Expertise & Qualifications
- Industry/operator: 35+ years across toys, arts/stationery; EVP RoseArt, COO Barton’s, CEO LaRose.
- Commercial/operations: Sales/marketing leadership and operations management experience.
- Education: BBA (American Business Institute).
Equity Ownership
| Item | Detail |
|---|---|
| Beneficial ownership (as of April 23, 2025) | None reported for Ms. Mahabir (no amount/percent listed). |
| Ownership as % of outstanding | Not reported; less than 1% if any. |
| Shares pledged/hedged | No pledging/hedging disclosure for directors; policy includes ownership guidelines. |
| Ownership guidelines (directors) | Must hold shares equal to 2x average annual cash stipend over prior two years (illustrative minimum $218,958). |
| Compliance status (Ms. Mahabir) | Not specified in proxies. |
Governance Assessment
-
Positives
- Independent director with deep category expertise in toys/art; adds relevant operator/market experience.

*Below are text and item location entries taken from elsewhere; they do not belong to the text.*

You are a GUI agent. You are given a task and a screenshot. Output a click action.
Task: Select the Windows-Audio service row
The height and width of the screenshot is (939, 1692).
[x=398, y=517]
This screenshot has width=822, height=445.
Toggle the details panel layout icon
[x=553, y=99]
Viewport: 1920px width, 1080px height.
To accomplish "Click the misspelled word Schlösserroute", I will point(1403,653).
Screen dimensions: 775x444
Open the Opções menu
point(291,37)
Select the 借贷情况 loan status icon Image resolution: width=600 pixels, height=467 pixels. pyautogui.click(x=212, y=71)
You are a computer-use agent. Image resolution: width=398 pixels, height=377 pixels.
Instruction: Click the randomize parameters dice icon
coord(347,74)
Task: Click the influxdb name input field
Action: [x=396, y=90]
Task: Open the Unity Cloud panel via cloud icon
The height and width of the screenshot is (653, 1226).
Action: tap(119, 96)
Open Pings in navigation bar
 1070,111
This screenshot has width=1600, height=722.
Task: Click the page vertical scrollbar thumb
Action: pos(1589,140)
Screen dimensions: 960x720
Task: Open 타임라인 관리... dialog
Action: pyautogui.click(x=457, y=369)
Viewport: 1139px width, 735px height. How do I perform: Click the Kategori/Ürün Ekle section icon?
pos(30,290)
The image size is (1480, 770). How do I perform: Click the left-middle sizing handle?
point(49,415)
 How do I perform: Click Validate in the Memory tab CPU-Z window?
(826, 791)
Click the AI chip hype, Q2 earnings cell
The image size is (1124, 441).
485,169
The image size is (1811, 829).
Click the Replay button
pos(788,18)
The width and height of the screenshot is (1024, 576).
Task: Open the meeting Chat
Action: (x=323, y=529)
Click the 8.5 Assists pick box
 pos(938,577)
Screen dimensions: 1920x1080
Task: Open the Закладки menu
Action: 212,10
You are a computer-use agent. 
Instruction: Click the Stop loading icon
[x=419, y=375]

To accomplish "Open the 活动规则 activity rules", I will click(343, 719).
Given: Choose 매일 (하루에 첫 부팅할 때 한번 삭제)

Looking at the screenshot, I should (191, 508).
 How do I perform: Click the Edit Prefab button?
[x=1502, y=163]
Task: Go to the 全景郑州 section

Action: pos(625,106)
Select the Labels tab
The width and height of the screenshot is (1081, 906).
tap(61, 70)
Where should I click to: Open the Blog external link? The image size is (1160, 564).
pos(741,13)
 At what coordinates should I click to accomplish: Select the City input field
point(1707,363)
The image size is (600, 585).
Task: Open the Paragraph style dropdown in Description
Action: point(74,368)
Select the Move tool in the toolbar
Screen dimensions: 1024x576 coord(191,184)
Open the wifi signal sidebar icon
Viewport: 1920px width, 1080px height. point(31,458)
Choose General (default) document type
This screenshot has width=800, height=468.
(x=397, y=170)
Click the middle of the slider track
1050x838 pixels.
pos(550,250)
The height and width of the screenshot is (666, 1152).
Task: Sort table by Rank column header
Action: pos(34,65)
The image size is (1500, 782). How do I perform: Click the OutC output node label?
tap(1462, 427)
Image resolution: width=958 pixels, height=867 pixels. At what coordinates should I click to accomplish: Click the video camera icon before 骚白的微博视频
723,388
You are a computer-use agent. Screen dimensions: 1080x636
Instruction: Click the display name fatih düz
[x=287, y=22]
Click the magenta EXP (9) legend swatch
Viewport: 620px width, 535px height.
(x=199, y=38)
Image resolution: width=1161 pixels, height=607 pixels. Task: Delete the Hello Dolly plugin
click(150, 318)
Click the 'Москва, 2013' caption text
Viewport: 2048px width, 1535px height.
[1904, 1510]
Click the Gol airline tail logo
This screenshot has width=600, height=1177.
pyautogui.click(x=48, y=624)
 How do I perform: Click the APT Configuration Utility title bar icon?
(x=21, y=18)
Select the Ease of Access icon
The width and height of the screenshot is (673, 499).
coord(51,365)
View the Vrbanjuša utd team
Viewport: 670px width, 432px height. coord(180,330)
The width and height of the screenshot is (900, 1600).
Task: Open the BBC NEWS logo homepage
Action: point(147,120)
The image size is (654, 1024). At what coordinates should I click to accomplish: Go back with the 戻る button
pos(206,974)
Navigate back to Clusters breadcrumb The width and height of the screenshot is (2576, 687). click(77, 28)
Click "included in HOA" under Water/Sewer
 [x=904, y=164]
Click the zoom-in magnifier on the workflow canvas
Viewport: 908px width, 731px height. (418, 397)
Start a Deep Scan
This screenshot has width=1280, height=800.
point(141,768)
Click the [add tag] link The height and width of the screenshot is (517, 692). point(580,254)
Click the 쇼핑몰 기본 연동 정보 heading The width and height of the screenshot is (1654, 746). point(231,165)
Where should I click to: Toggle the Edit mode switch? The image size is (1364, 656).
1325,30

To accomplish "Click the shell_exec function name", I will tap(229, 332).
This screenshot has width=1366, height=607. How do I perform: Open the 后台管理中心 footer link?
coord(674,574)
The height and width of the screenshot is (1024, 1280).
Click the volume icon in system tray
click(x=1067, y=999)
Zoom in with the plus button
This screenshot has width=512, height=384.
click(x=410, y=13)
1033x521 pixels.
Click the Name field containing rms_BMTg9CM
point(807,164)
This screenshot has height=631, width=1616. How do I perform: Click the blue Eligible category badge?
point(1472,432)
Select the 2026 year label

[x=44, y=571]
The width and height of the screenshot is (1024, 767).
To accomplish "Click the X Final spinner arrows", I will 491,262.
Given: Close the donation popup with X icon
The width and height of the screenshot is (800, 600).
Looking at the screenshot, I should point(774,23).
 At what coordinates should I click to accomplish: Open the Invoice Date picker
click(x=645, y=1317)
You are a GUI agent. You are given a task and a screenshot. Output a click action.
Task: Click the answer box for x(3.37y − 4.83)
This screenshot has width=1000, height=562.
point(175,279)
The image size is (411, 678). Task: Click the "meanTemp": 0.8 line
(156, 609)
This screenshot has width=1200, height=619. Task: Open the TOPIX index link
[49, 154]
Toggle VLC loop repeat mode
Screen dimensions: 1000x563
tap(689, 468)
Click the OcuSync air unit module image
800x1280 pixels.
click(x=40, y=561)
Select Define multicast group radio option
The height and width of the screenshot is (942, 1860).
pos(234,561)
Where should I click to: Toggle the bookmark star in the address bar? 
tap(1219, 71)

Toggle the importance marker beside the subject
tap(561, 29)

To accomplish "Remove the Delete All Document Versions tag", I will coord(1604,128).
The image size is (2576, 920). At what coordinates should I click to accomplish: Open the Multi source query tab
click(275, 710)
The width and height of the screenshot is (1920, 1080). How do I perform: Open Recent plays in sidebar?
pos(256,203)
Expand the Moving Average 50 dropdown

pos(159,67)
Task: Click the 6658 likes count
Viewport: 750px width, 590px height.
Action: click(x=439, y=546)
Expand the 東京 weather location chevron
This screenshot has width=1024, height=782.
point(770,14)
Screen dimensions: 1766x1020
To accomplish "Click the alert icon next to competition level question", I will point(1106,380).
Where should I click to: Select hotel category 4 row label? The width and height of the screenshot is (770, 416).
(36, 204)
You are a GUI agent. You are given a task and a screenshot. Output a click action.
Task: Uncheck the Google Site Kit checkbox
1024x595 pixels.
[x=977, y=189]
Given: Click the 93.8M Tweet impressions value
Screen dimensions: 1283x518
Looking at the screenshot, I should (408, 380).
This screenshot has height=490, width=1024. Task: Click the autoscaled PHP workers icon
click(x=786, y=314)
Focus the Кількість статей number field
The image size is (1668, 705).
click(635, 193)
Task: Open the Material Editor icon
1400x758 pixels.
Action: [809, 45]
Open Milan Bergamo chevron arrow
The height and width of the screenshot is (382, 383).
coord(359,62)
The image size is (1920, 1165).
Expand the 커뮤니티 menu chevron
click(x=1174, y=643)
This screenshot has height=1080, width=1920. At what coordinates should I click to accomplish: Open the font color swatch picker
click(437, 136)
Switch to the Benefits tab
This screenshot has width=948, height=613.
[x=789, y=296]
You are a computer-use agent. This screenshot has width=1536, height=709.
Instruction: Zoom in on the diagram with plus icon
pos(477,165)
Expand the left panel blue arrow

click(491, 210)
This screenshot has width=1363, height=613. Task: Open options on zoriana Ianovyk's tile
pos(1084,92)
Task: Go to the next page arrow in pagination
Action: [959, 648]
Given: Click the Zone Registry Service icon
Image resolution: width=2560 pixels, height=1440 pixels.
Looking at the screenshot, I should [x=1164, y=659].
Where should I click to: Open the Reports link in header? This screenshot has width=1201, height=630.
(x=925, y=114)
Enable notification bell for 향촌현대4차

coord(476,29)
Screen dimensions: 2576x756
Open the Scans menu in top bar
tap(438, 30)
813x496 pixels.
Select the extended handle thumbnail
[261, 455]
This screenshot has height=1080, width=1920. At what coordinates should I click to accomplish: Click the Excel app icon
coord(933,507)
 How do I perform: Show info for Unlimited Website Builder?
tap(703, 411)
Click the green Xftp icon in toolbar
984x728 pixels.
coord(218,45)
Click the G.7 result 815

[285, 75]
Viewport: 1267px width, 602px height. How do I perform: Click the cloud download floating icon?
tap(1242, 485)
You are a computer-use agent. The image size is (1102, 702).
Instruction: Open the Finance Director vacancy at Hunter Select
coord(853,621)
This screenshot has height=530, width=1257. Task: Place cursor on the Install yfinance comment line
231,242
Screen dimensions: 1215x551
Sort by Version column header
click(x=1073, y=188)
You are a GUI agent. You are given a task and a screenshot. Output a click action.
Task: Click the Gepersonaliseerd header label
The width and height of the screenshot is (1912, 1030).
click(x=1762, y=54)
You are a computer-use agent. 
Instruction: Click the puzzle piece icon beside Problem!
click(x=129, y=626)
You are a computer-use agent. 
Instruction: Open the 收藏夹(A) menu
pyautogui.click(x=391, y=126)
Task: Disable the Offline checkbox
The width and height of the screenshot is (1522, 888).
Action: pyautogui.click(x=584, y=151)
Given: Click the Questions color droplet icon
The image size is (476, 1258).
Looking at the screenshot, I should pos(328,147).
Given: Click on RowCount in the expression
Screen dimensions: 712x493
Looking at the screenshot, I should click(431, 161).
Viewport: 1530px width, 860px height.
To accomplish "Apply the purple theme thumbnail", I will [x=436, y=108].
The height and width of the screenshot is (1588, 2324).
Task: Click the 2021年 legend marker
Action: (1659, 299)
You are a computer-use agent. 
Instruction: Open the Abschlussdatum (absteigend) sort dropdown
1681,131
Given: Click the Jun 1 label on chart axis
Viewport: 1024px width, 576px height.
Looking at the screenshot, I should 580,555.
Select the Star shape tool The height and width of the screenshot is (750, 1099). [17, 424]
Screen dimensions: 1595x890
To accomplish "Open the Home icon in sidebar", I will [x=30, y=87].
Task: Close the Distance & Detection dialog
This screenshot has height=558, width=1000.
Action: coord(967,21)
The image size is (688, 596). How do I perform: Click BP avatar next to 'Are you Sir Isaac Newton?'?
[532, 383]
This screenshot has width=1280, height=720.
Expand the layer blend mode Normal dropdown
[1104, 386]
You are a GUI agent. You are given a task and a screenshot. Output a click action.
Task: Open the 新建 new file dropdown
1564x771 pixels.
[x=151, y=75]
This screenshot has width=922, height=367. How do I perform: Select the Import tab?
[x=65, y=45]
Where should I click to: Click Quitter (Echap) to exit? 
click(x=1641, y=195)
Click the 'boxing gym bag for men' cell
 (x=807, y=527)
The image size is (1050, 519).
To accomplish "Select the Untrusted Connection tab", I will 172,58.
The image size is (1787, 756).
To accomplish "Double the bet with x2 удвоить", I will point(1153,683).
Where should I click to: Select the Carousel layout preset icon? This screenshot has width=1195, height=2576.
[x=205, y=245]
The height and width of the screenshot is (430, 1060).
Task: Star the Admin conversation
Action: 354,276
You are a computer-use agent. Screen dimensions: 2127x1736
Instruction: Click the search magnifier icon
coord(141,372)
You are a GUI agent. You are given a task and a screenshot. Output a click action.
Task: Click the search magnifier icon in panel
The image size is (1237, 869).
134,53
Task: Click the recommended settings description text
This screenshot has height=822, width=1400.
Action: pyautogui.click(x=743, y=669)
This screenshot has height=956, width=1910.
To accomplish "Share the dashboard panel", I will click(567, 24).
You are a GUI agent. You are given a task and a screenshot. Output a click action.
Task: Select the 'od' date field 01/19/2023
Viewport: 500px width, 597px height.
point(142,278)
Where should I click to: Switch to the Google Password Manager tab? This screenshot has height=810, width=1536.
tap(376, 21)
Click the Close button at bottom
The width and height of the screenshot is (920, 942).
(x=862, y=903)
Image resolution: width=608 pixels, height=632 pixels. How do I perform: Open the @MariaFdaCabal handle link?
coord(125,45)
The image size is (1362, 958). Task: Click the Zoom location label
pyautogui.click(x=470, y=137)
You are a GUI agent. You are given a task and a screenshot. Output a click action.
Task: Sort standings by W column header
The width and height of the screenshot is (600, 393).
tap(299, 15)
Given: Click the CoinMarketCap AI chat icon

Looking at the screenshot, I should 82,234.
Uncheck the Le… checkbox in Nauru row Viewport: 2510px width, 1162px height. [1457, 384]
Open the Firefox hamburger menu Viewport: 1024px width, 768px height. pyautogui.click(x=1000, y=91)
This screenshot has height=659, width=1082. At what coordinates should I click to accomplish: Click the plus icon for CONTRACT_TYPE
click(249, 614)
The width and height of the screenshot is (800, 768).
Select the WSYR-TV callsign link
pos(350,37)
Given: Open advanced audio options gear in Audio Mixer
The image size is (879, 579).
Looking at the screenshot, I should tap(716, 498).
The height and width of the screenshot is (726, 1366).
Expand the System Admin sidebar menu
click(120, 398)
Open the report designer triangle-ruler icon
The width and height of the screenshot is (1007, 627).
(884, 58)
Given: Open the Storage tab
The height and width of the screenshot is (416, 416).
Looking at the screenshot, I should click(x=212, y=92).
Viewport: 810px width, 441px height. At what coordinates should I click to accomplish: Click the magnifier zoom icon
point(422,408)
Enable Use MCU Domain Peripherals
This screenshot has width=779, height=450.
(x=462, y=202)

- Board majority independence; explicit risk oversight framework with dedicated Cybersecurity Oversight Committee.
- Director ownership guideline in place; SEC‑compliant clawback policy adopted December 1, 2023.
- 2024 meeting attendance threshold achieved by all directors; active committee cadence.
-
Watch items / Red flags
- Potential perceived conflict: CEO of LaRose while LaRose’s controller (Lawrence I. Rosen) owns 17.1% of JAKKS; company discloses no other business relationships with Rosen/LaRose. Ongoing monitoring advisable for related‑party or competitive interactions.
- Alignment: No beneficial ownership reported as of April 23, 2025; assess progress toward director ownership guideline over time.
- Board is classified (staggered terms), which can extend director tenures between elections; investors may weigh this in accountability analyses.
-
Current committee impact
- No committee roles disclosed for Ms. Mahabir in the 2025 proxy; future committee placement will influence her governance leverage (e.g., Audit/Comp/Nominating/Cyber).
Summary: Ms. Mahabir brings substantial toy industry operating expertise and is independent, but her leadership of LaRose alongside Rosen’s 17.1% stake in JAKKS is a notable governance watch item despite the proxy’s statement of no other relationships. Ownership alignment appears limited at present (no reported holdings); monitoring for share accumulation and committee assignments will be key to evaluating board effectiveness and investor alignment.